=== Begin Enclosure ===

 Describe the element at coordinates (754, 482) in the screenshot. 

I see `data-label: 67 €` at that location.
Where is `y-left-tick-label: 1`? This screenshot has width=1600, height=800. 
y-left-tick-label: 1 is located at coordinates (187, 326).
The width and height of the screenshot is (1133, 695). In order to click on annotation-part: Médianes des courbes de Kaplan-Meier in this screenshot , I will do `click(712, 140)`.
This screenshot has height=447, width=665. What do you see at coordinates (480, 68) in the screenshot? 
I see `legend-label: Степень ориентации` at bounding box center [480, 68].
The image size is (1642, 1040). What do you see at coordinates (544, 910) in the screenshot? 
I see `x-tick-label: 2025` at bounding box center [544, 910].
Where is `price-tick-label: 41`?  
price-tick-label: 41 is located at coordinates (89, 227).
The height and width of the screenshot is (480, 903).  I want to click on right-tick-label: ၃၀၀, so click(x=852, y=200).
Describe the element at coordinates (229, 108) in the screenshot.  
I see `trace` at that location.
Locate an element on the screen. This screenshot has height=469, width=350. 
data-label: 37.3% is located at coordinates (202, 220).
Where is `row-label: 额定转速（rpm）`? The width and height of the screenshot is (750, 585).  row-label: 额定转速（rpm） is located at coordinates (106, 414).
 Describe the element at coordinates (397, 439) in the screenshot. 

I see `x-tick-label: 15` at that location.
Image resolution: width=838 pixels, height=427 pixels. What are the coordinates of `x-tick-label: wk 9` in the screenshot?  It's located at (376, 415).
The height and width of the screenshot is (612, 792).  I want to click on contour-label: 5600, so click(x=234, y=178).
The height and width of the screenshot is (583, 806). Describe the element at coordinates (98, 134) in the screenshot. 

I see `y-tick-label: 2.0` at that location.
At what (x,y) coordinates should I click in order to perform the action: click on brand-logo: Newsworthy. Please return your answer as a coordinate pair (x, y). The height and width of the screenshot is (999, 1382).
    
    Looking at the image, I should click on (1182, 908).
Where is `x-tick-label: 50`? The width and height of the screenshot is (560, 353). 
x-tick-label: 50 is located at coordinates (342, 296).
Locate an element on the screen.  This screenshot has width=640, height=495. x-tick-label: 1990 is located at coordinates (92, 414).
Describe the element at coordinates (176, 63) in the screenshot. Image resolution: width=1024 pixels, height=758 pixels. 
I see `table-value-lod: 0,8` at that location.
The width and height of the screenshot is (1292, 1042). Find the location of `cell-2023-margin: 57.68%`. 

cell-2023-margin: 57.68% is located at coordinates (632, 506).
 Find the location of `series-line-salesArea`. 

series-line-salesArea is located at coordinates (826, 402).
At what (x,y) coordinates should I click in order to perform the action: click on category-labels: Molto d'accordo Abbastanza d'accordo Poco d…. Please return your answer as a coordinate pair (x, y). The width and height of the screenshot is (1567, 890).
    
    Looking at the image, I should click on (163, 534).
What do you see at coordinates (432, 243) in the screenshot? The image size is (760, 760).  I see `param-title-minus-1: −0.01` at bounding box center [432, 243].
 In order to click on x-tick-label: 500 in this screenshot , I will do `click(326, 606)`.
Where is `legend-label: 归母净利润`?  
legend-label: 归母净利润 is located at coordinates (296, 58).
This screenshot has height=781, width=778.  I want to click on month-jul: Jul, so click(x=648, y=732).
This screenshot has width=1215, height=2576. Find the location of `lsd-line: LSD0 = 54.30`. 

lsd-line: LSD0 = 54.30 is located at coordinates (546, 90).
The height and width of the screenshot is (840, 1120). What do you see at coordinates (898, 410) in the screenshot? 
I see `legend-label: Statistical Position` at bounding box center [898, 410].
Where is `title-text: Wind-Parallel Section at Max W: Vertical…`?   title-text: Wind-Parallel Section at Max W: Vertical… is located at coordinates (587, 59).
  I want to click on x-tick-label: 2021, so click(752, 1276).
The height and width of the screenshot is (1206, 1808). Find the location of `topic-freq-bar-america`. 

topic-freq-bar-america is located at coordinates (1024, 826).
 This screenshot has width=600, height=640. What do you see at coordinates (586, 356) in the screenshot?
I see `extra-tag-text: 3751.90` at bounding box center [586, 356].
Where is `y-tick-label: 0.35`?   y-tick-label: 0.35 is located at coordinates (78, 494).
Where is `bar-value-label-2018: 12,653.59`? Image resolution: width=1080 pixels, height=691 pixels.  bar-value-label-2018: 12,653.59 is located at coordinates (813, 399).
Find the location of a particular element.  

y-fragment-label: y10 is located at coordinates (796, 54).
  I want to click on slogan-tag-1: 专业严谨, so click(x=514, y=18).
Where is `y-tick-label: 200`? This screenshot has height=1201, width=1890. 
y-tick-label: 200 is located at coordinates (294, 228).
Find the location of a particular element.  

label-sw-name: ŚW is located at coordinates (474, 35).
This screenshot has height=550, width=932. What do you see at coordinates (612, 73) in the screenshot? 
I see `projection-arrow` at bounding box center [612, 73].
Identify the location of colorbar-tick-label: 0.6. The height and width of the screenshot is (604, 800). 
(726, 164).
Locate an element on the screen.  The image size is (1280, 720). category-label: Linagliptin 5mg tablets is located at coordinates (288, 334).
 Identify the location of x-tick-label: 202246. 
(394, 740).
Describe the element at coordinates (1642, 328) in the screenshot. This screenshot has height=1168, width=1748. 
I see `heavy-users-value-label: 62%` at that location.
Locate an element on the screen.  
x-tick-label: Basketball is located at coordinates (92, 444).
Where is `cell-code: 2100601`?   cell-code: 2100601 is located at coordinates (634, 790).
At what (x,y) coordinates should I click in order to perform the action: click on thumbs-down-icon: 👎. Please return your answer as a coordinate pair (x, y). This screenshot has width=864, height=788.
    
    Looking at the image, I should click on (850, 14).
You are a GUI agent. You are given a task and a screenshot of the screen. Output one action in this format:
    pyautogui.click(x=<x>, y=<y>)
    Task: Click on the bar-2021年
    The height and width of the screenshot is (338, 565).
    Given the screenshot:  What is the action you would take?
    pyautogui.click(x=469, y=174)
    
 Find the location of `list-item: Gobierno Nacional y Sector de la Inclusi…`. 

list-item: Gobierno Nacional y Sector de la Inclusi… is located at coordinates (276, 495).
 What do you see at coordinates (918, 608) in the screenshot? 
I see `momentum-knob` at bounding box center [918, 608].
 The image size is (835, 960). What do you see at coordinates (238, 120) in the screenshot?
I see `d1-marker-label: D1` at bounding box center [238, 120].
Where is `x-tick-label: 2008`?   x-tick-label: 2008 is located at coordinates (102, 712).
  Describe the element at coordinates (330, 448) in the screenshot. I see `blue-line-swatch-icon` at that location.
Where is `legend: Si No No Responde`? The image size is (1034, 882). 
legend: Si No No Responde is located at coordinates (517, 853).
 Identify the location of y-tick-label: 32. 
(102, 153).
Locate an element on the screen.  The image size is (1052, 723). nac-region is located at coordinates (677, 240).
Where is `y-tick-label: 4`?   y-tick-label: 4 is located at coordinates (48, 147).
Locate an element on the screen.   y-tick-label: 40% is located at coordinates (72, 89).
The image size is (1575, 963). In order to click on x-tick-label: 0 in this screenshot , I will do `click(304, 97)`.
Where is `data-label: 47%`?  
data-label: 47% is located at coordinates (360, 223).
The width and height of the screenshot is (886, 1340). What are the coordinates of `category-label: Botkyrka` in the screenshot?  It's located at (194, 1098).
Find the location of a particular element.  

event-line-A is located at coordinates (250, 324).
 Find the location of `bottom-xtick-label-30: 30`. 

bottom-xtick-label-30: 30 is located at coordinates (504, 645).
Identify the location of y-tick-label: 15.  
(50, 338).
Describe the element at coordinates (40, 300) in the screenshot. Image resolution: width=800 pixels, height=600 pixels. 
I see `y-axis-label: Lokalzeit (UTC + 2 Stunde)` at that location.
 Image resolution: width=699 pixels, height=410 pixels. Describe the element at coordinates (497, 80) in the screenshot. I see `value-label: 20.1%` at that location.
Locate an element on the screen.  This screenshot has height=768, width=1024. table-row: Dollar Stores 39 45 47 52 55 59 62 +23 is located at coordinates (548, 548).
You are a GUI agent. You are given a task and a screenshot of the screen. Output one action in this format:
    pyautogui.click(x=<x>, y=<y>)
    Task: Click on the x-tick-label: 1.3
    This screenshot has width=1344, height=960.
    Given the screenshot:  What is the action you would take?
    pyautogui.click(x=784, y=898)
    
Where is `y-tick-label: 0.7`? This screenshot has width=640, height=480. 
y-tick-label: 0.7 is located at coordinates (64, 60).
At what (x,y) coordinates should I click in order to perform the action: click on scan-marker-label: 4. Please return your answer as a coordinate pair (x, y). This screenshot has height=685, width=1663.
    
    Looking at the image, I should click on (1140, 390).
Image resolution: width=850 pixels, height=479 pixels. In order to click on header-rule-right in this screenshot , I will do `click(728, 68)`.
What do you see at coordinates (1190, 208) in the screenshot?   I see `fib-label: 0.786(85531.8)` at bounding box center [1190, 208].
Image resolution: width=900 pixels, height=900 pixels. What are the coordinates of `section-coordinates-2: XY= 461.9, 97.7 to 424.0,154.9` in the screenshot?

=== End Enclosure ===

- [Work required]:
Copy out every line of the records above verbatim, from the line containing "coordinates (634, 790)." down to the line containing "The width and height of the screenshot is (886, 1340).", both included.

- [Answer below]:
Where is `cell-code: 2100601`?   cell-code: 2100601 is located at coordinates (634, 790).
At what (x,y) coordinates should I click in order to perform the action: click on thumbs-down-icon: 👎. Please return your answer as a coordinate pair (x, y). This screenshot has width=864, height=788.
    
    Looking at the image, I should click on (850, 14).
You are a GUI agent. You are given a task and a screenshot of the screen. Output one action in this format:
    pyautogui.click(x=<x>, y=<y>)
    Task: Click on the bar-2021年
    The height and width of the screenshot is (338, 565).
    Given the screenshot:  What is the action you would take?
    pyautogui.click(x=469, y=174)
    
 Find the location of `list-item: Gobierno Nacional y Sector de la Inclusi…`. 

list-item: Gobierno Nacional y Sector de la Inclusi… is located at coordinates (276, 495).
 What do you see at coordinates (918, 608) in the screenshot? 
I see `momentum-knob` at bounding box center [918, 608].
 The image size is (835, 960). What do you see at coordinates (238, 120) in the screenshot?
I see `d1-marker-label: D1` at bounding box center [238, 120].
Where is `x-tick-label: 2008`?   x-tick-label: 2008 is located at coordinates (102, 712).
  Describe the element at coordinates (330, 448) in the screenshot. I see `blue-line-swatch-icon` at that location.
Where is `legend: Si No No Responde`? The image size is (1034, 882). 
legend: Si No No Responde is located at coordinates (517, 853).
 Identify the location of y-tick-label: 32. 
(102, 153).
Locate an element on the screen.  The image size is (1052, 723). nac-region is located at coordinates (677, 240).
Where is `y-tick-label: 4`?   y-tick-label: 4 is located at coordinates (48, 147).
Locate an element on the screen.   y-tick-label: 40% is located at coordinates (72, 89).
The image size is (1575, 963). In order to click on x-tick-label: 0 in this screenshot , I will do `click(304, 97)`.
Where is `data-label: 47%`?  
data-label: 47% is located at coordinates (360, 223).
The width and height of the screenshot is (886, 1340). What are the coordinates of `category-label: Botkyrka` in the screenshot?  It's located at (194, 1098).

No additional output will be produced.